Before Joshua Fialkov was penning the pages of DC’s hit I, Vampire series, he wrote a little series for Image Comics alongside Rahsan Ekedal called Echoes. This book is horrifying, and scares you in ways you couldn’t imagine. Brilliant artist, Rahsan Ekedal, offered BD an exclusive look behind the scenes of Echoes. After the jump, Ekedal takes you through the entire creative process, from full scripted pages, to layouts, to final lettered pages, plus some insightful commentary that you won’t find anywhere else. If you’re looking to get into the comics industry, either as a writer or artist, you’ve just struck gold my friend.

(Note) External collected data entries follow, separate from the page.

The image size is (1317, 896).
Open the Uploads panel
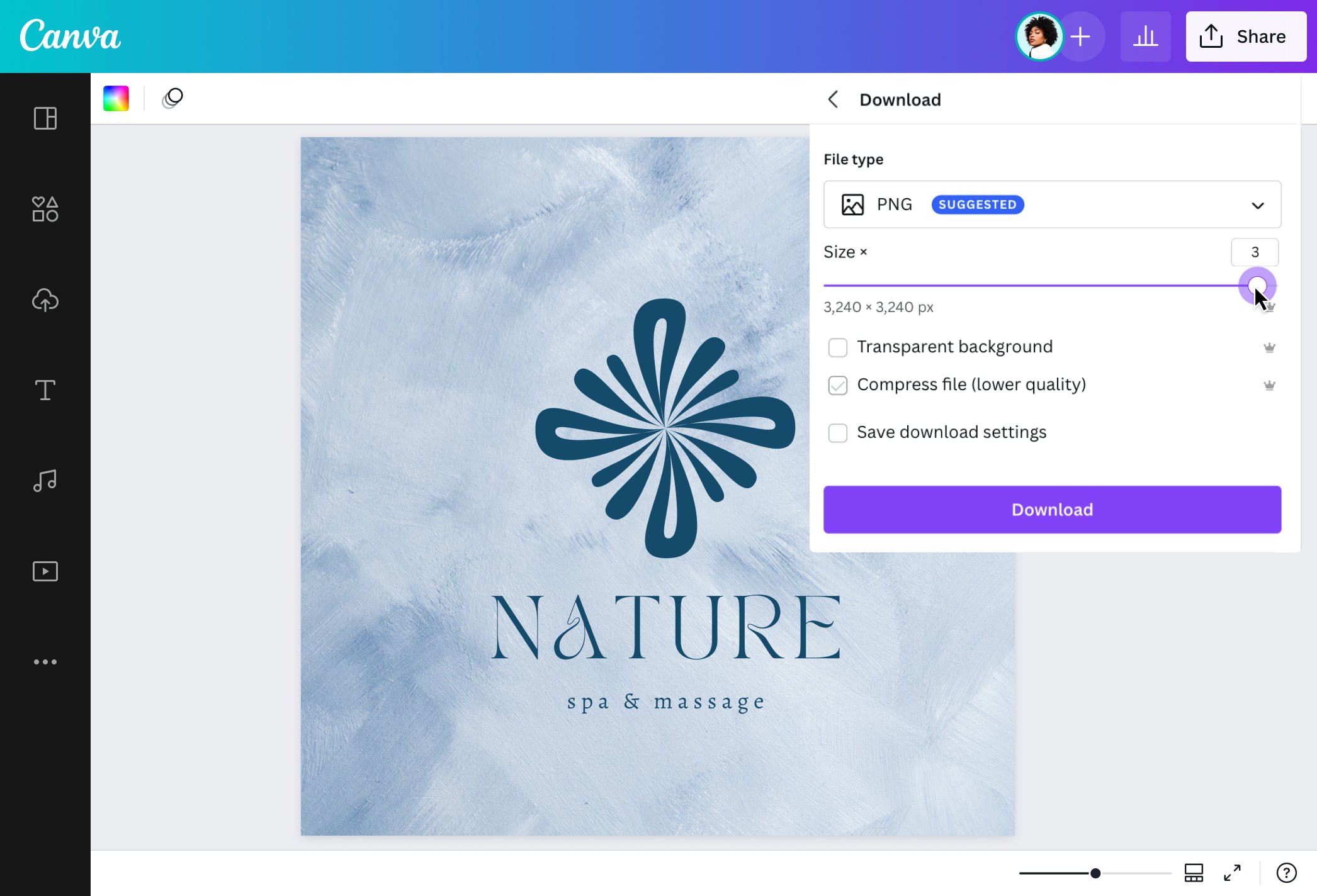45,301

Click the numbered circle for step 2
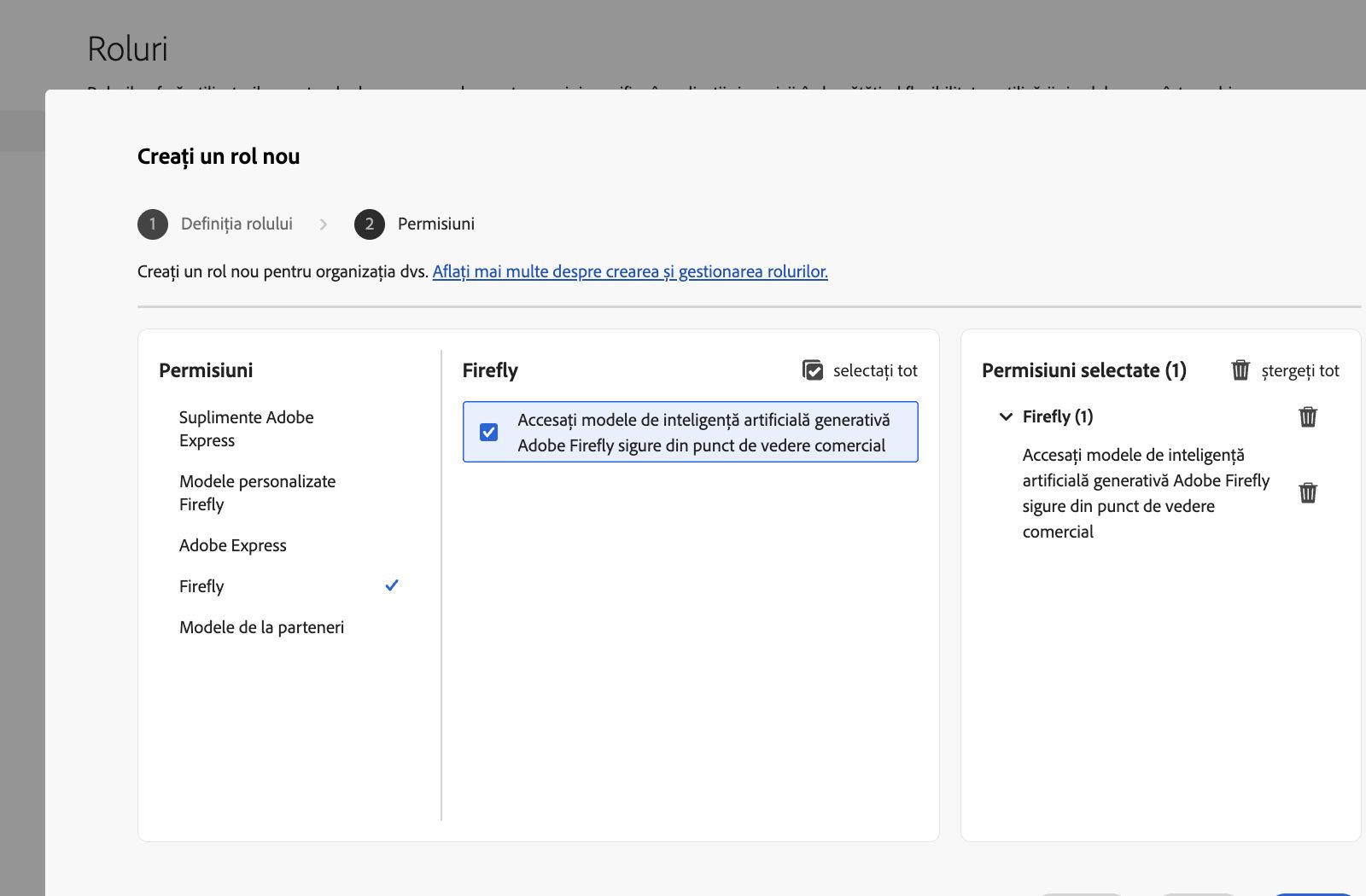point(370,224)
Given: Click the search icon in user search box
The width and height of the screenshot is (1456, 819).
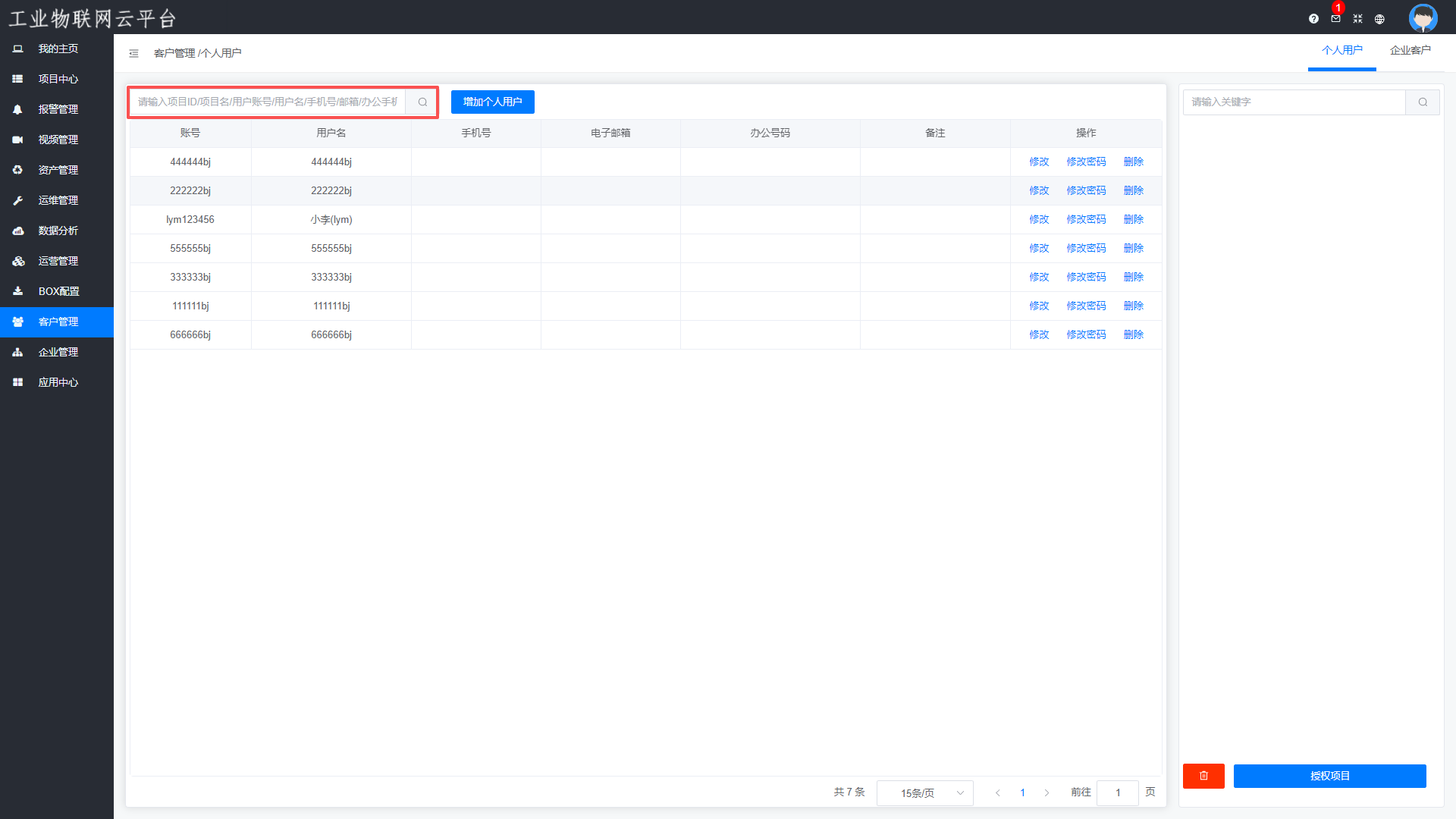Looking at the screenshot, I should pyautogui.click(x=422, y=102).
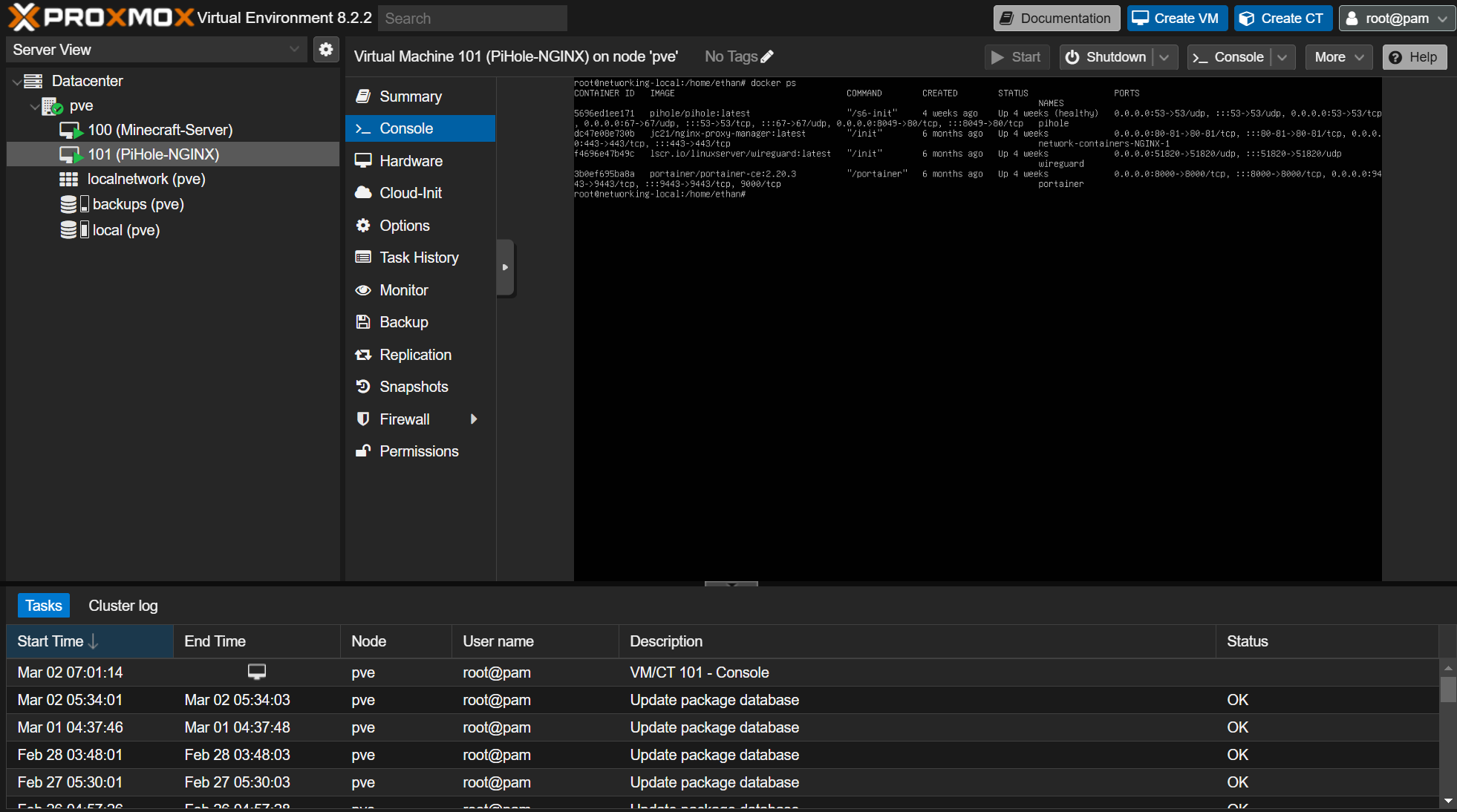Open the Monitor panel

(403, 289)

Echoes follows the story of Brian Cohn as he battles with schizophrenia. Unfortunately for Brian, the meds don’t solve all his issues as he discovers that he has inherited his father’s serial killer instincts. It’s an intense ride down a blazing road of insanity that will remain ingrained in your mind long after you’ve read the final page. The trade is available in stores now, and it comes highly recommended. Read on for the skinny
Echoes #1, page 7:
Pages 7 and 8 from the first issue are still one of my favorite little scenes from the series. On this page, Josh set me the challenge of conveying a very common moment in horror films – a dark, threatening figure appears behind the hero, then disappears right before the hero turns around. This a ‘scare’ moment in film, something that (hopefully) makes the audience jump a little. However, on the page, it’s a lot harder to actually surprise the reader. I could have simply placed Brian in the foreground of the panels, and had the dark figure pass behind him in the background. But I found that there was no scare, no shock in simply replicating that sort of cinematic shot. When I reversed the “camera”, and placed the shadowy figure in the foreground with Brian framed by the dark doorway, I found that it forced the eye to see Brian first, then the dark figure second, providing that little moment of “cinematic” shock for the reader.
Echoes #1, page 8:
I also like page 8 because it’s where I began to introduce the darkness as a character. Taking some inspiration from Edvard Munch, of course, I gave all of the shadows throughout Echoes quite a bit of texture. They literally are a visual stand-in for Brian’s mental health. They are tumultous, volatile, and may or may not contain horrors lurking just out of sight. In this scene, Brian’s paranoia makes him believe there may be a person or something sitting there in the darkness. And that delusion is only broken by the violence of his watch alarm, expressed by Troy Peteri’s brilliant lettering and the little Kirby-esque explosion in the final panel.
Echoes #4, pages 2 and 3:
These 32-panel double-page spreads became one of the hallmarks of the series, and I this one from issue 4 is my favorite, and I think probably Josh’s favorite as well. It’s all about memory versus truth. Brian (in his therapist’s office, revealed in the following pages) is recalling his father showing him an old print of the 1903 Alice in Wonderland silent film, while explaining his rough philosophy of life to his young son. Through the filter of Brian’s suspicions (that his father may have been a serial killer), and possibly distorted memory, this father-son moment becomes threatening and even terrifying. To help convey that, I went through the 1903 film frame by frame, picking the most intense images, and then twisting them just slightly to be even more threatening and disturbing. It’s how Brian remembers it. But is it truth?